At the core of the Broadcom Tanzu strategy is a light-weight equivalent of a platform-as-a-service PaaS environment, known as application spaces, that when integrated with the Spring framework from VMware makes it simpler to build and deploy Java applications in a cloud-native computing environment, said Padmanabhan.
That layer of abstraction isolates developers from the underlying operational issues that can be managed by, for example, a platform engineering team using the Tanzu Salt configuration management platform and command line interface (CLI) tools to programmatically deploy Kubernetes clusters. In essence, it is a variation of the same PaaS approach that Pivotal Software employed to create the open-source Cloud Foundry PaaS. Pivotal Software, which also developed the Spring framework for Java, became part of VMware at the end of 2019.
In effect, Broadcom is making a case for increasing the velocity at which applications can be built in exchange for less platform flexibility when it comes to, for example, upgrading individual components.
It’s not clear how many IT organizations will continue to prefer to build and maintain their own platforms but the one certain thing is the number of cloud-native applications being deployed only continues to steadily increase. At the same time, organizations still need to update and maintain legacy monolithic applications running on virtual machines. Broadcom provides organizations with a single vendor that enables organizations to achieve both of those goals.
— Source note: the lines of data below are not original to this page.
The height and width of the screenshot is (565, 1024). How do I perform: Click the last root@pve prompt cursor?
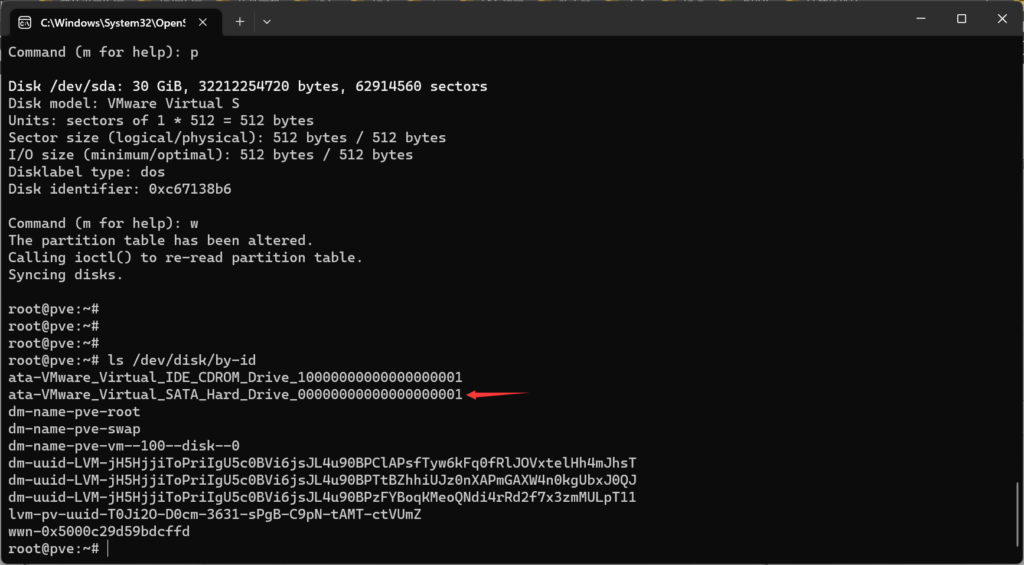106,549
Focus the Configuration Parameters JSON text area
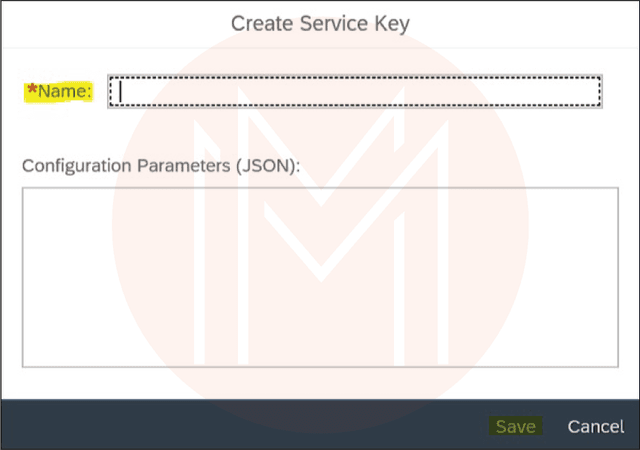The image size is (640, 450). (x=320, y=276)
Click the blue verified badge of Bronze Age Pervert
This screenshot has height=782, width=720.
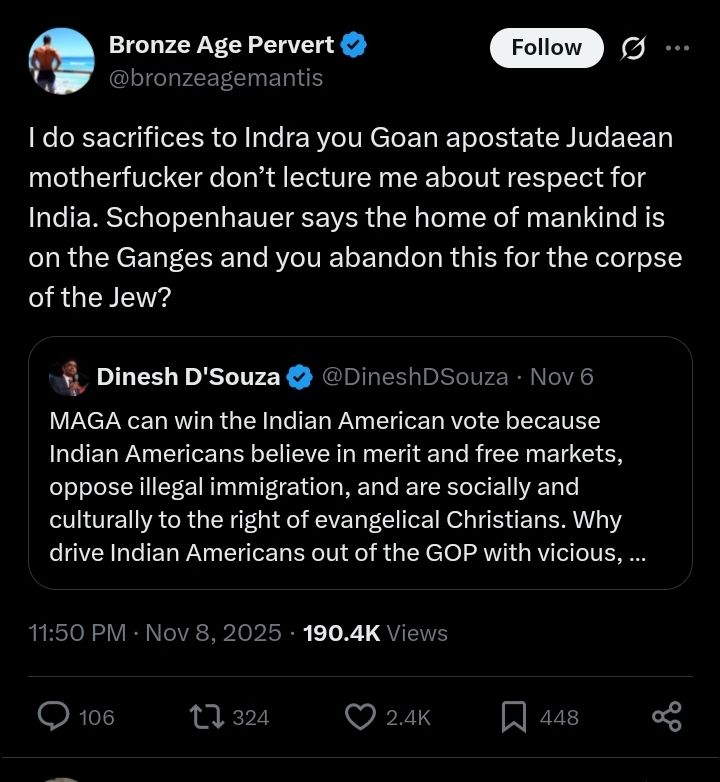tap(354, 44)
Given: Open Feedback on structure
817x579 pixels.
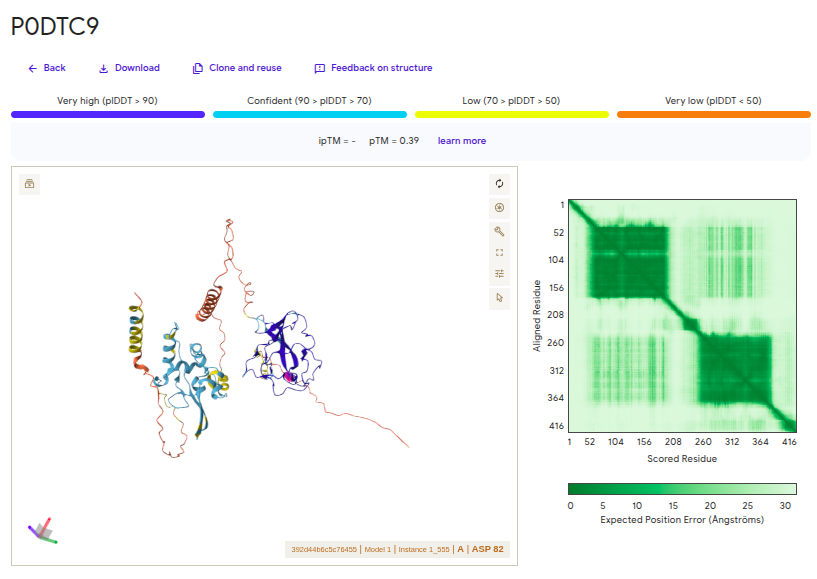Looking at the screenshot, I should pyautogui.click(x=373, y=68).
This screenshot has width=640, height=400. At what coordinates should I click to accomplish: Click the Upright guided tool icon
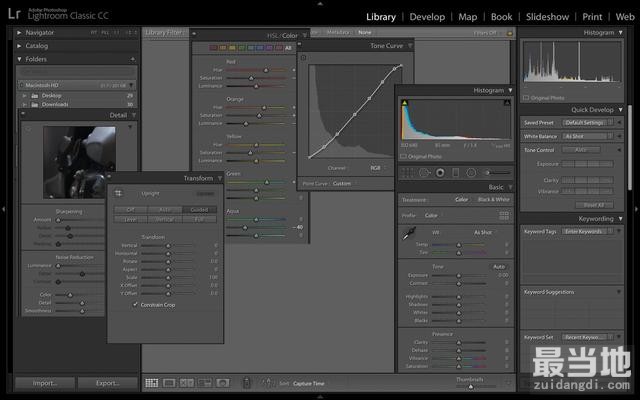[x=118, y=193]
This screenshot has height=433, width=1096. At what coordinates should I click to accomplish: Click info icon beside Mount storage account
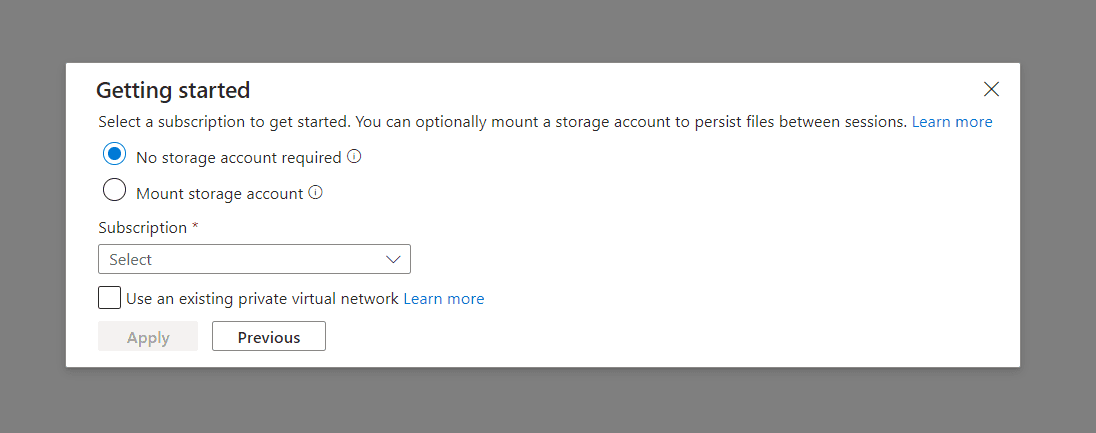point(316,193)
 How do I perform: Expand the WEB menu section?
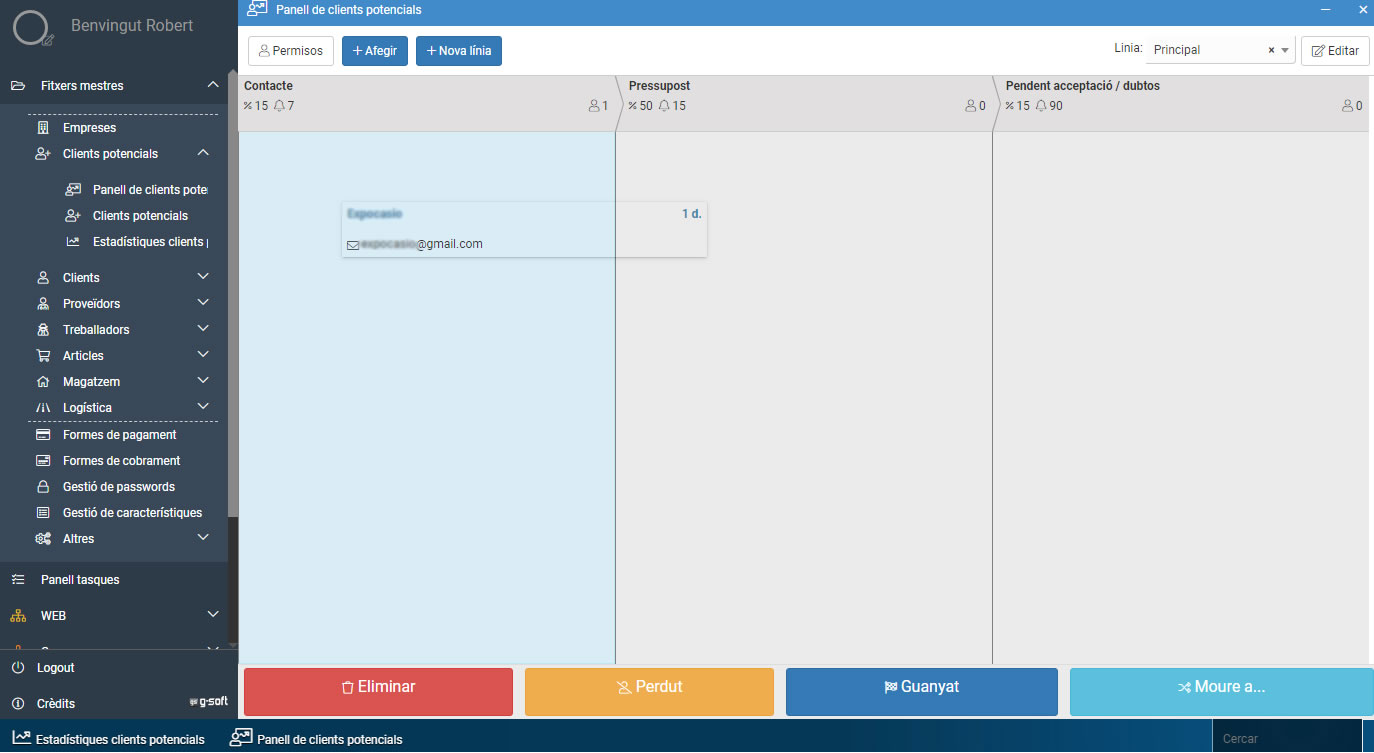click(212, 615)
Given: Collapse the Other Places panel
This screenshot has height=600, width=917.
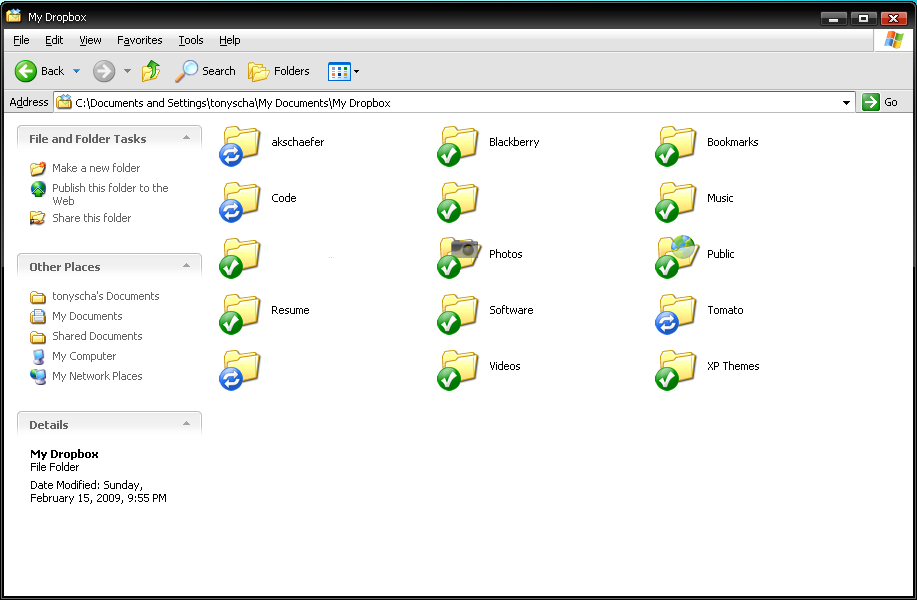Looking at the screenshot, I should [186, 266].
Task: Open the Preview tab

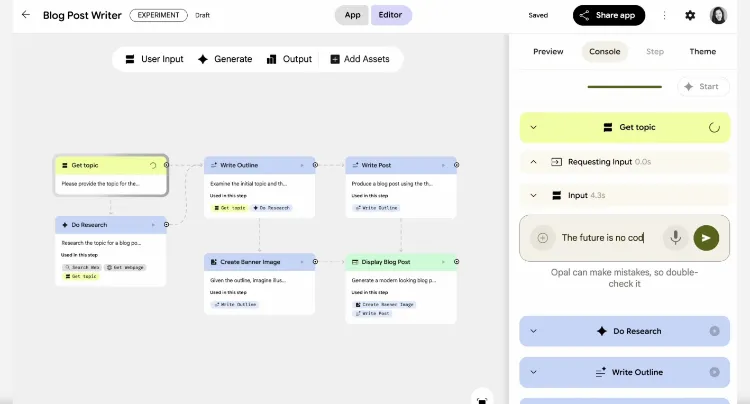Action: (x=548, y=51)
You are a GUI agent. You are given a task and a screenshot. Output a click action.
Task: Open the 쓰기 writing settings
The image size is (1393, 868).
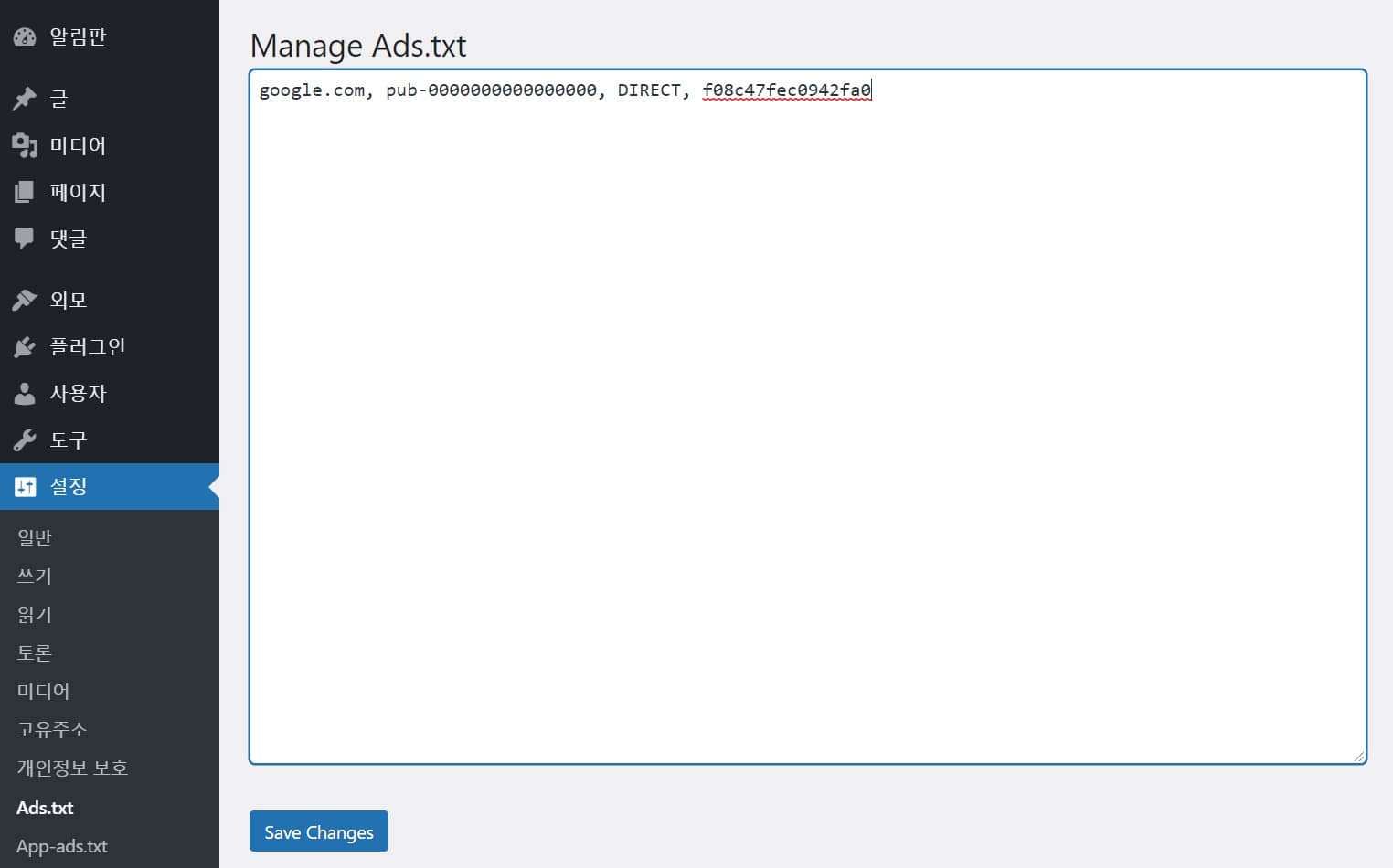[x=33, y=576]
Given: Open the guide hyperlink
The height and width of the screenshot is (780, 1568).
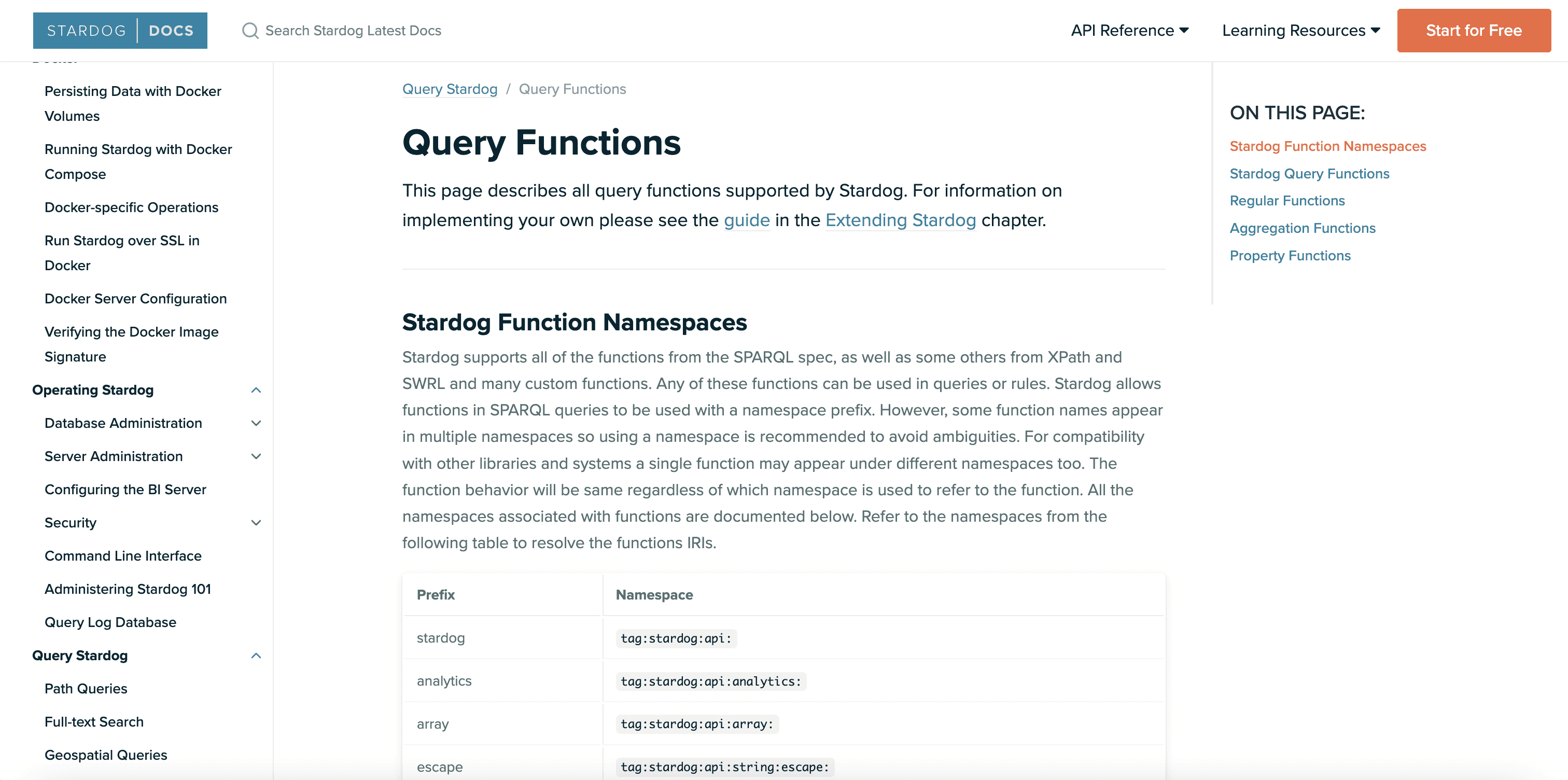Looking at the screenshot, I should click(746, 220).
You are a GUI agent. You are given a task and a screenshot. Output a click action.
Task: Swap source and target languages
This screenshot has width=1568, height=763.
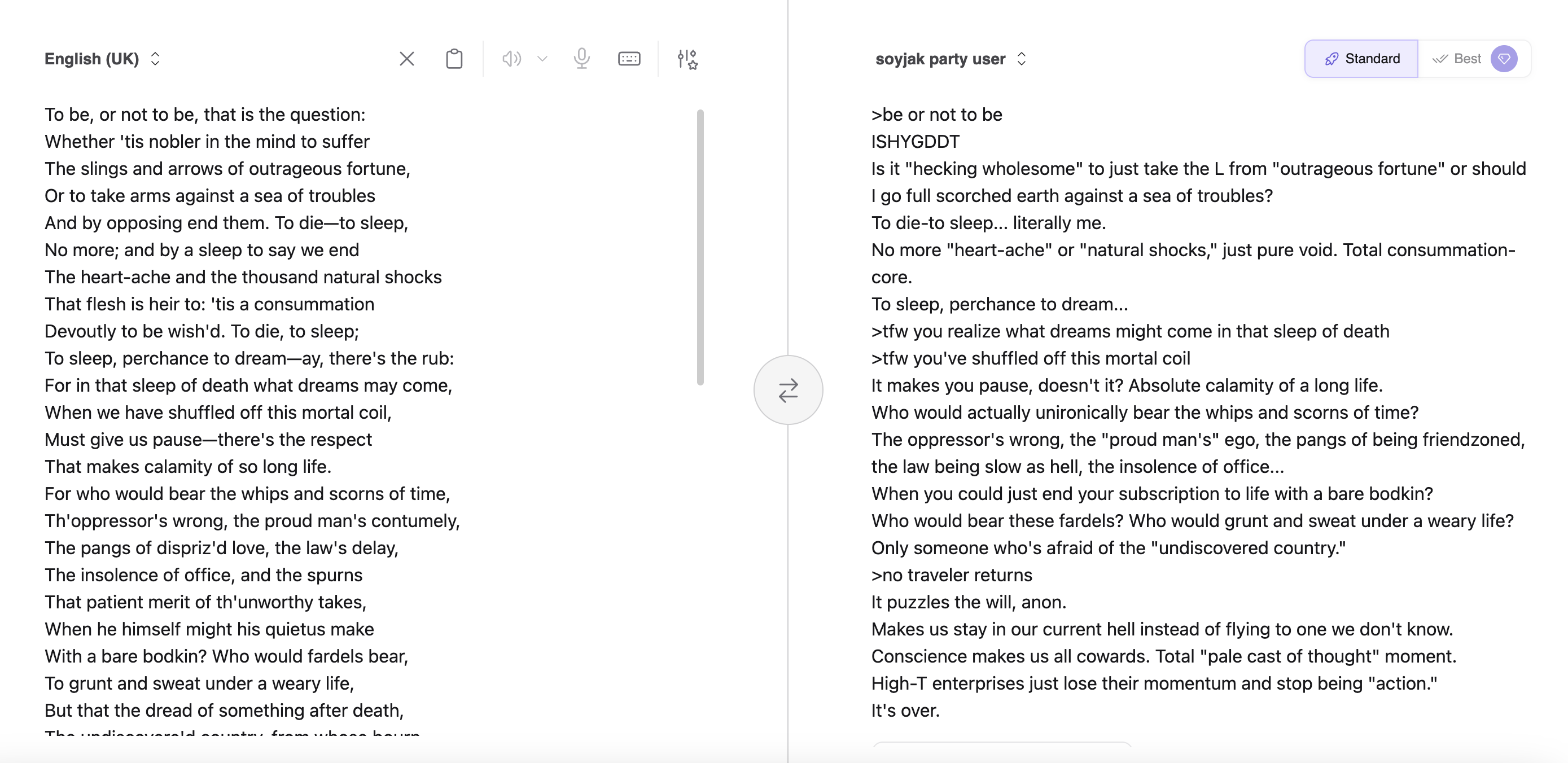(789, 390)
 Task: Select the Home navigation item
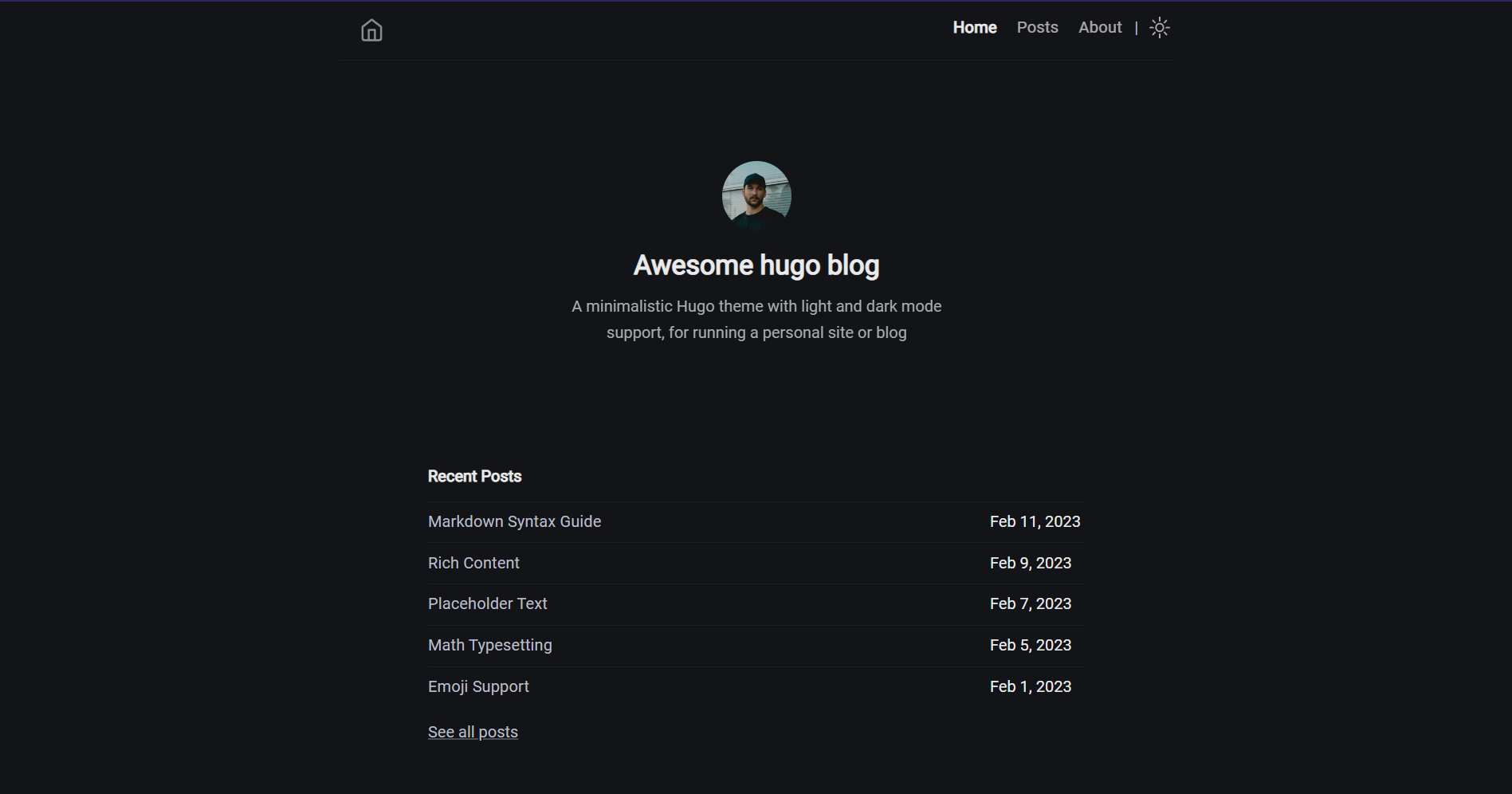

Each organization will need to decide to what degree platform engineering as a methodology for managing IT will work for them. Many DevOps teams, for example, have already embraced public clouds as their primary means for invoking IT infrastructure using APIs. One of the primary reasons they chose that path was so they would no longer be beholden to a centralized IT organization. Convincing them that those centralized IT teams now have the platforms and skills required to provide the equivalent of a private cloud will undoubtedly require a lot more than a proof-of-concept (PoC).